Three
Identical Strangers
Dir: Tim Wardle
2018
****
Just
a couple of weeks before watching Tim Wardle’s fascinating documentary, I was
thinking about odd occurrences in 1980s movies. One such occurrence that I
couldn’t explain was the scene where Madonna walks past three grinning triplets
in 1985’s Desperately Seeking Susan. The case of Edward Galland, David Kellman
and Robert Shafran wasn’t big news in the UK as it was in America, so it seemed
like one of those ‘only in the 80s’ oddities. So I was already thrilled that a
little mystery had been solved but the rest of the story blew my mind. If I
didn’t know better, I would have thought this to be an experimental
mockumentary collaboration written by Chris Carter (X-Files) and Stephen King.
Edward Galland, David Kellman and Robert Shafran lived separate lives after all
three were adopted at birth. One lived with an affluent family, one was middle
class and the other was very much working class.

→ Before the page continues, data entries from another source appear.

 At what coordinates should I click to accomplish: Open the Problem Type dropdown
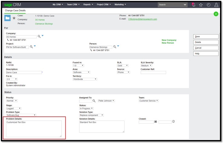tap(21, 115)
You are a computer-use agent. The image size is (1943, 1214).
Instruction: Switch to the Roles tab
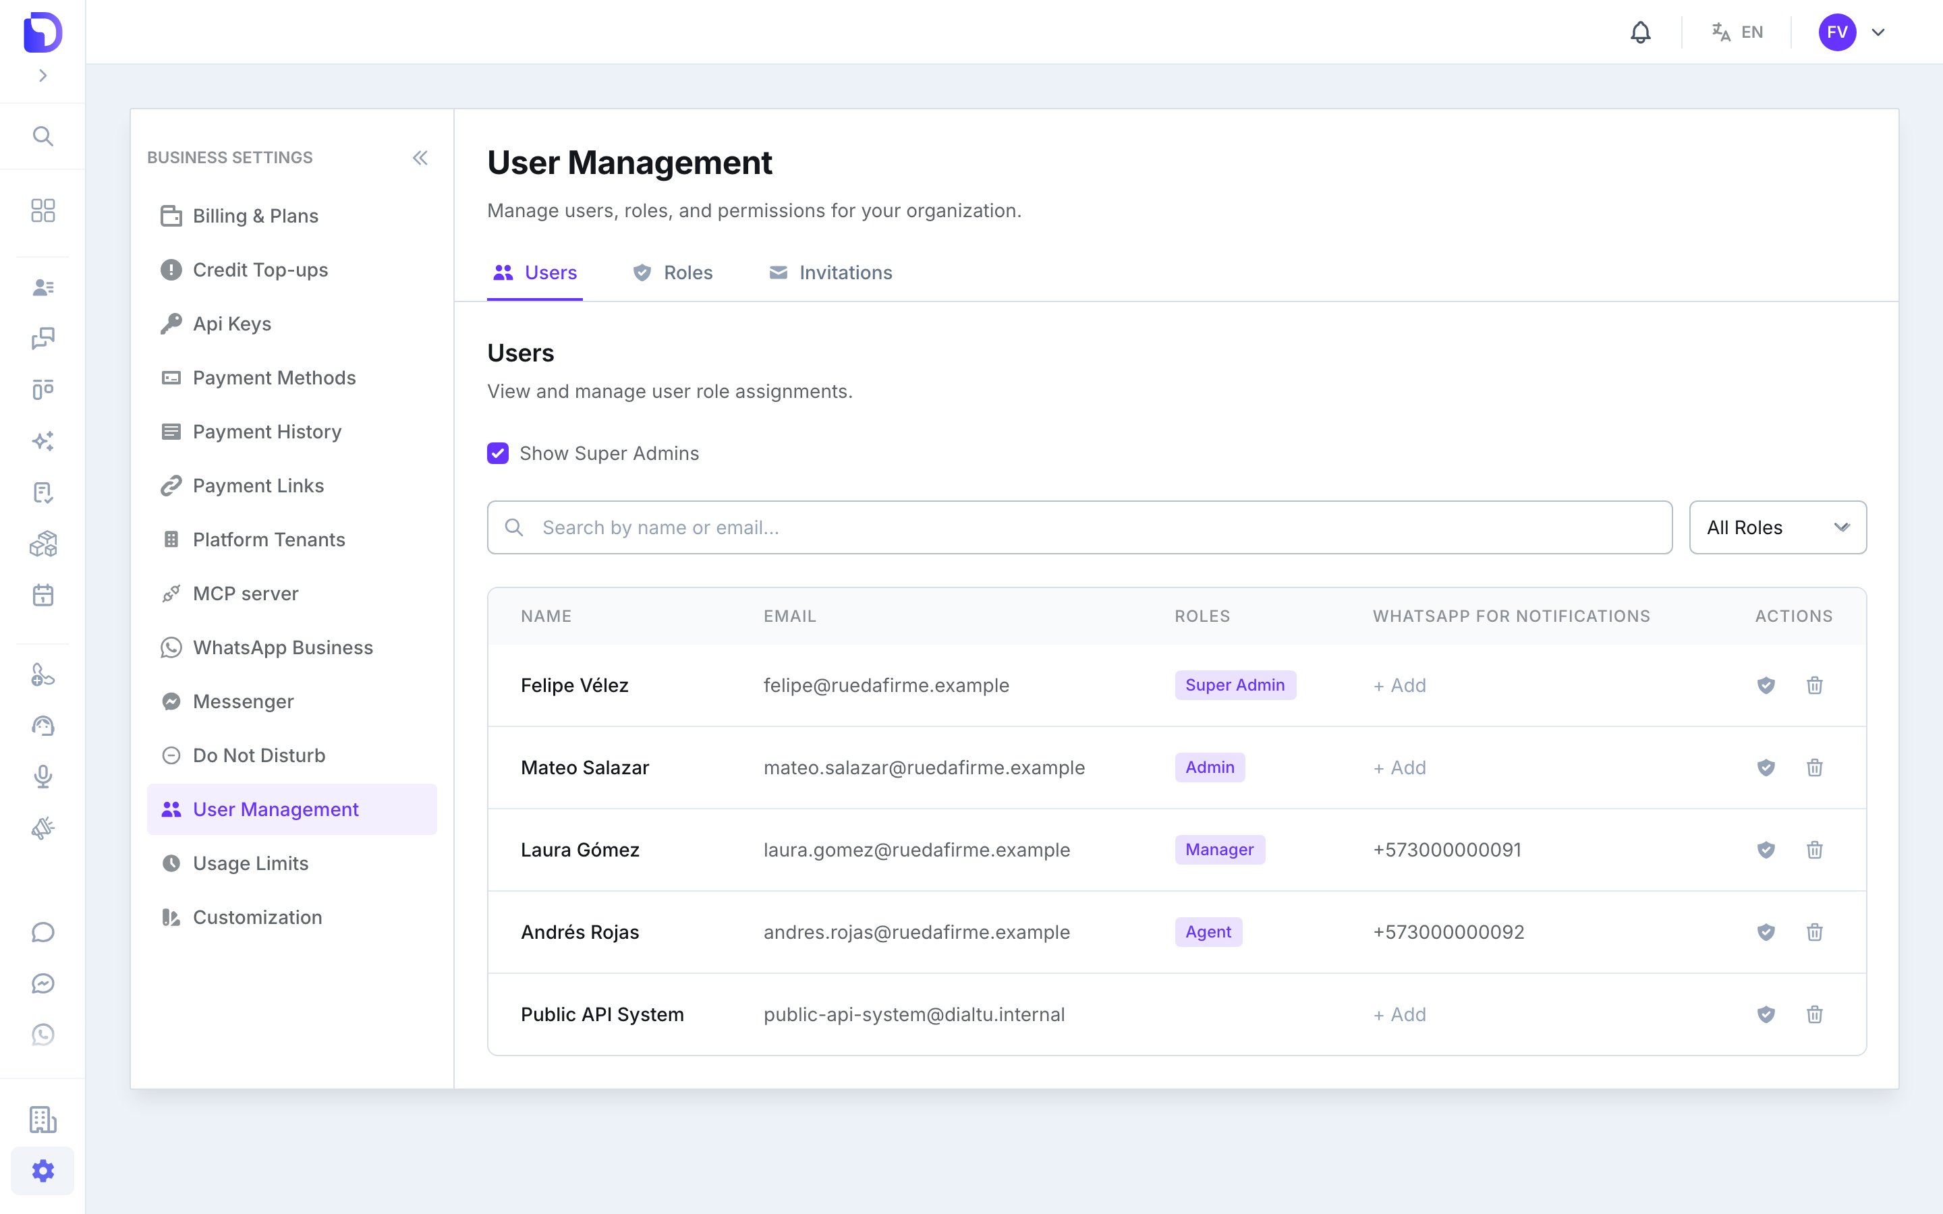pos(673,273)

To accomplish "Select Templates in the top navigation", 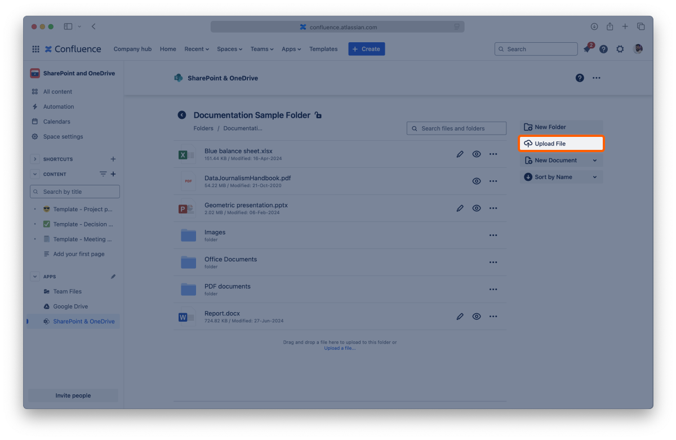I will tap(323, 49).
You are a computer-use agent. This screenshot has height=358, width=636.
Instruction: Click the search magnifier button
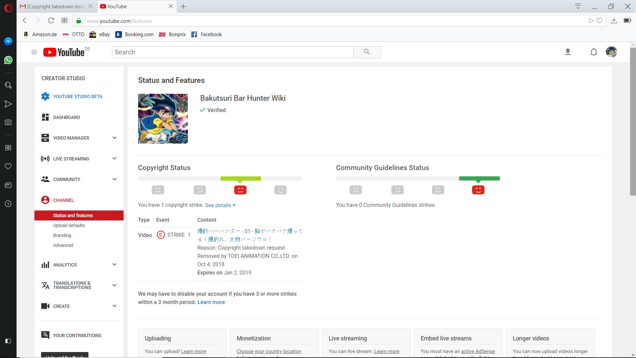coord(367,52)
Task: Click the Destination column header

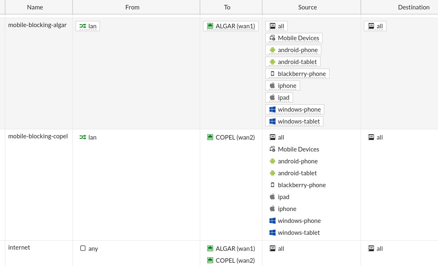Action: [x=413, y=7]
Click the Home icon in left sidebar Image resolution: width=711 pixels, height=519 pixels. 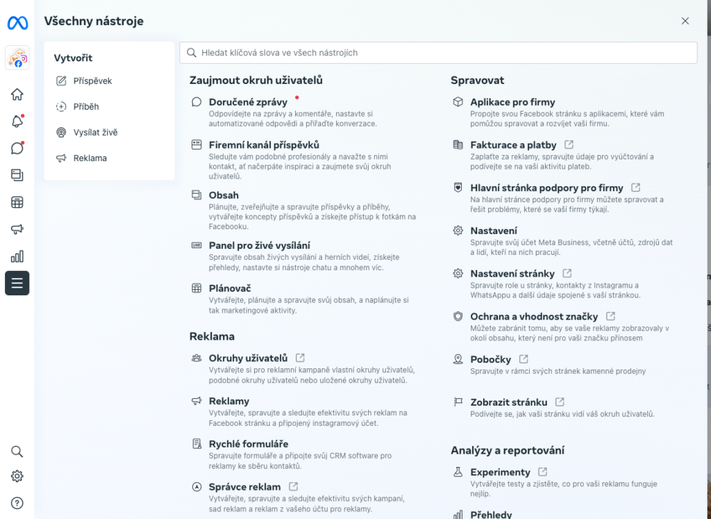(17, 94)
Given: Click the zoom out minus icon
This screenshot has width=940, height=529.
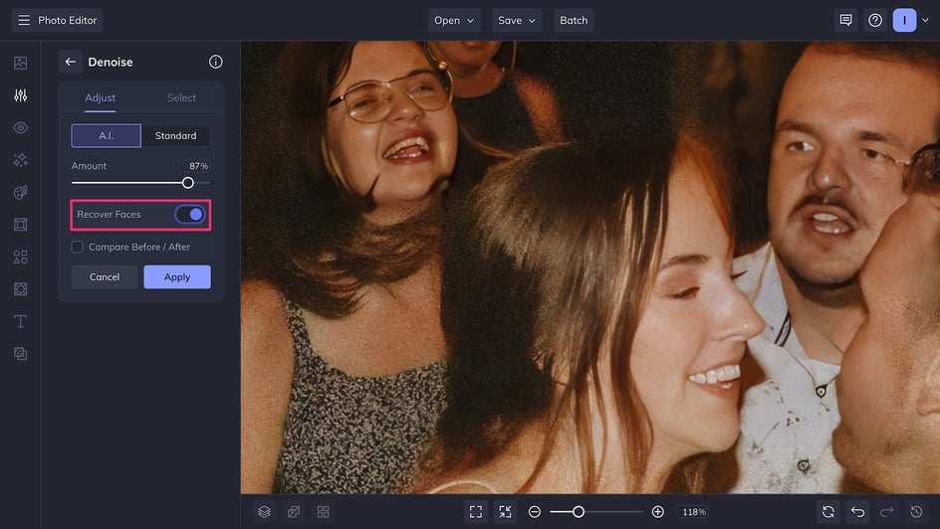Looking at the screenshot, I should (535, 512).
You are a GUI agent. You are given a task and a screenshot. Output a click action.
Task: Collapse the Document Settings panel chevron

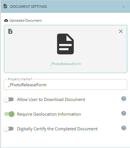(x=124, y=7)
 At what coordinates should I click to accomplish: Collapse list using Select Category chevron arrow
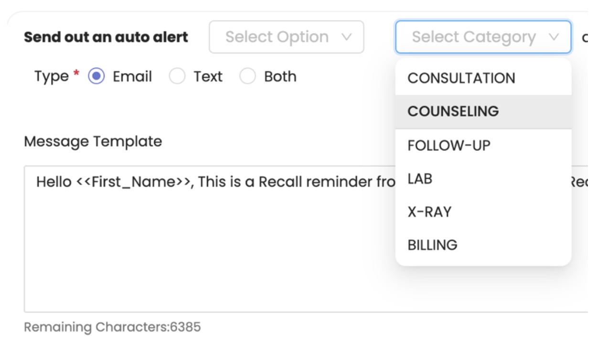click(x=554, y=37)
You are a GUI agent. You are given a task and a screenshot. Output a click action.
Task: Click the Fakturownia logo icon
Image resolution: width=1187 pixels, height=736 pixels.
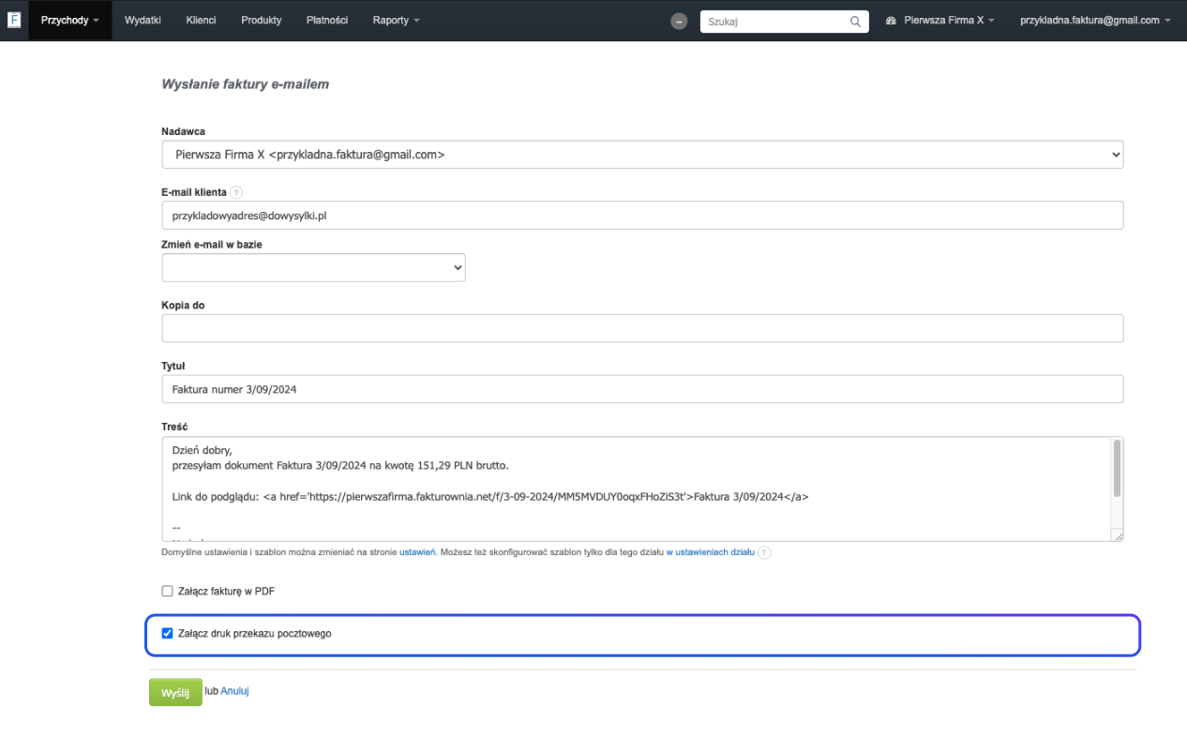[14, 20]
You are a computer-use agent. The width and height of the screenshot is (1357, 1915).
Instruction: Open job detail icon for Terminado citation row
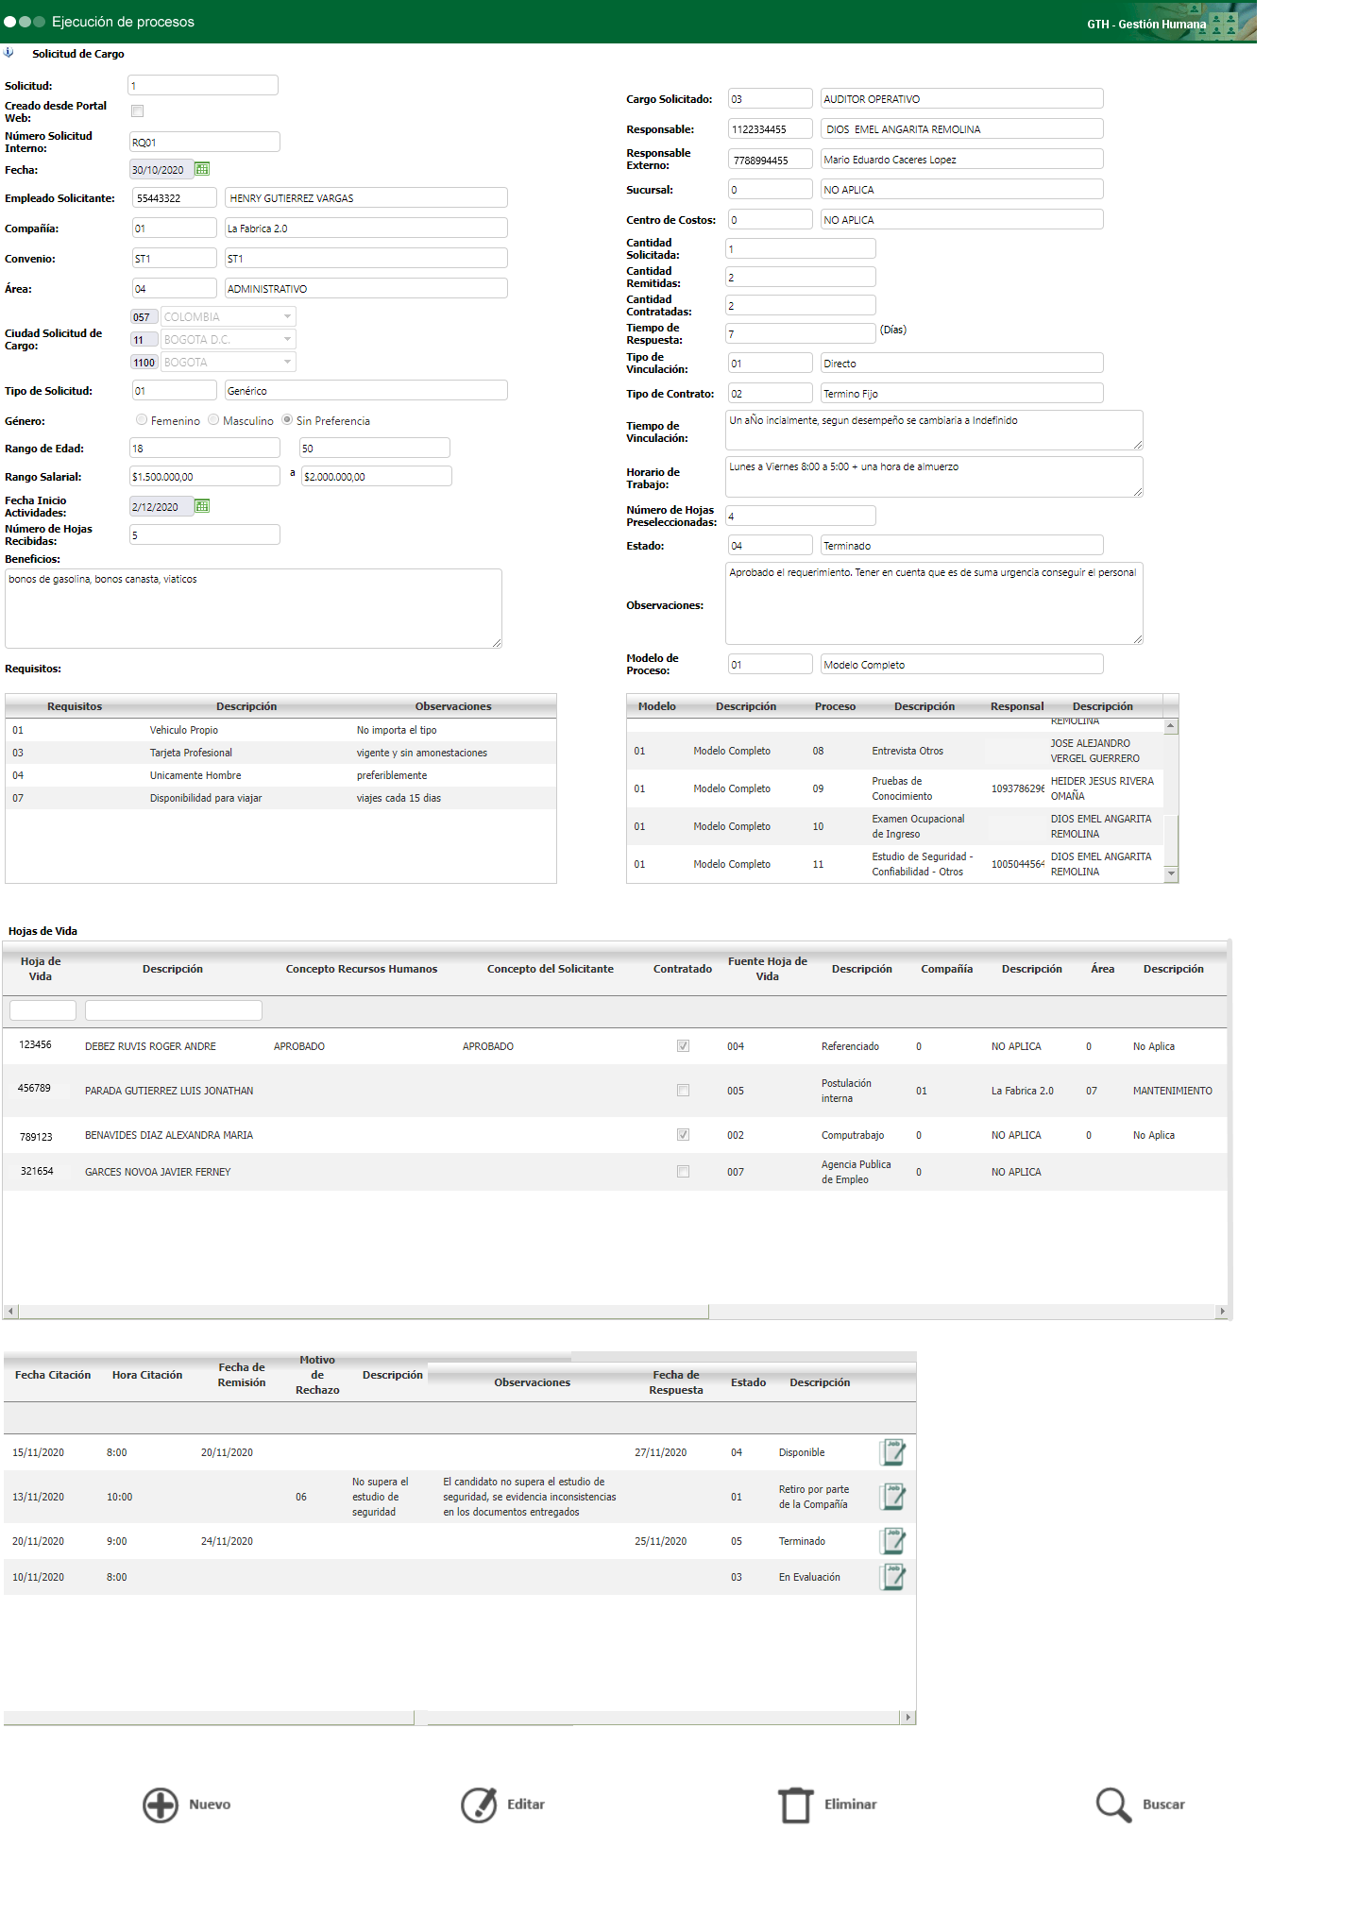[892, 1541]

Two of them met by chance when
a mutual acquaintance mistook them for each other and after a local newspaper
wrote about the event, the third brother came forward. There was a lot of
celebration and the three brothers became a media sensation overnight,
appearing on talks shows, on the radio and even in film. The three brothers
ended up going into business with each other opening up a nightclub that became
famous for their enthusiastic hands-on hosting style. They became regulars at
Studio 54 and mixed with the bold and the beautiful during the early 80s. They
had the time of their lives. It was only later that they decided to seek the
truth as to why they were separated and who their biological parents were. The
media were also intrigued with the story. This led them to the Jewish
Board of Guardians who oversaw the adoption. An early family meeting seemed to
go well, the board apologised for the mix up but didn’t accept liability, not
that anyone was after compensation, the boys and their adopted families just
wanted answers. When one of the parents went back to fetch an umbrella they had
left behind, they overheard the board members celebrating the fact that they
‘just dodged a bullet’. Something wasn’t right. Over the years the truth slowly
leaked out and it was more shocking than anyone could have imagined. The boys
actually had a fourth brother and they weren’t the only ones. In the late
1950s, Doctor Viola Bernard of Louise Wise Services, a prominent
New York City Jewish adoption agency in the 1960s, created a policy to separate
identical twins for adoption, with the intent that early mothering would be
less burdened and divided and the child’s developing individuality would be
facilitated. In 1961, psychiatrist Peter B. Neubauer, then director of
the Jewish Board of Guardians's Child Development Center, began a
multi-year nature versus nurture twin study to observe how the
separated siblings would fare in different environments. This involved at least
five sets of identical twins and one set of triplets deliberately separated and
placed into adoptive families by Louise Wise Services under
Doctor Viola Bernard's policies. As a condition of the adoption, the
parents agreed to in-person visits of up to four times a year by the study's
research team, where the children would be observed, questioned, tested and/or
filmed, without knowing the true nature of the study. The parents of the
adopted children were also not informed by Louise Wise Services that they were
part of a twin or triplet set, and one biological mother to a set of twins
separated by Bernard and studied by Neubauer reported that Louise Wise Services
did not inform her that her children would be separated. At least three of the
separated siblings apparently committed suicide, with families and commentators
drawing ethical comparisons today with the notorious twin
experiments by the same Nazi regime that Neubauer himself had escaped. Dr.
Neubauer's study was never completed, and in 1978, the Jewish Board of
Guardians merged with Jewish Family Services to form the Jewish Board
of Family and Children's Services. The study records are currently in the custody
of Yale University under seal until October 25, 2065, and cannot be
released to the public without authorization from The Jewish Board, while Louse
Wise Services' adoption records are held by Spence-Chapin Services to
Families and Children. In 2011, two identical twins who reunited as adults,
Doug Rausch and Howard Burack, sent a letter to The Jewish Board requesting to
see their records. The Jewish Board initially denied that Rausch and Burack had
been part of the study, until the brothers were able to produce archived notes
from one of Dr. Neubauer's former research assistants proving that they were
indeed part of the study. The Jewish Board says Dr. Neubauer's study records
are sealed to the public until 2065 to protect the privacy of those studied,
and to this date all study subjects who have requested their personal records
have received them. It’s shocking how they have still got away with it and many
twins have come forward since. In 1995 Edward took his own life and the other
two brothers have struggled with what they’ve learned about themselves. Several
people involved with the study were interviewed, they hide somewhat behind
their minor roles but when speaking about the study they become enthusiastic
and seem oblivious to the unethical nature of what they’ve been part of. It’s a
fascinating and shocking documentary that is hard to believe is real. Apart
from sharing the story though, this film is vital in exposing such an atrocity
and will hopefully put pressure on the authorities to hold a formal investigation
and release the study to the families involved.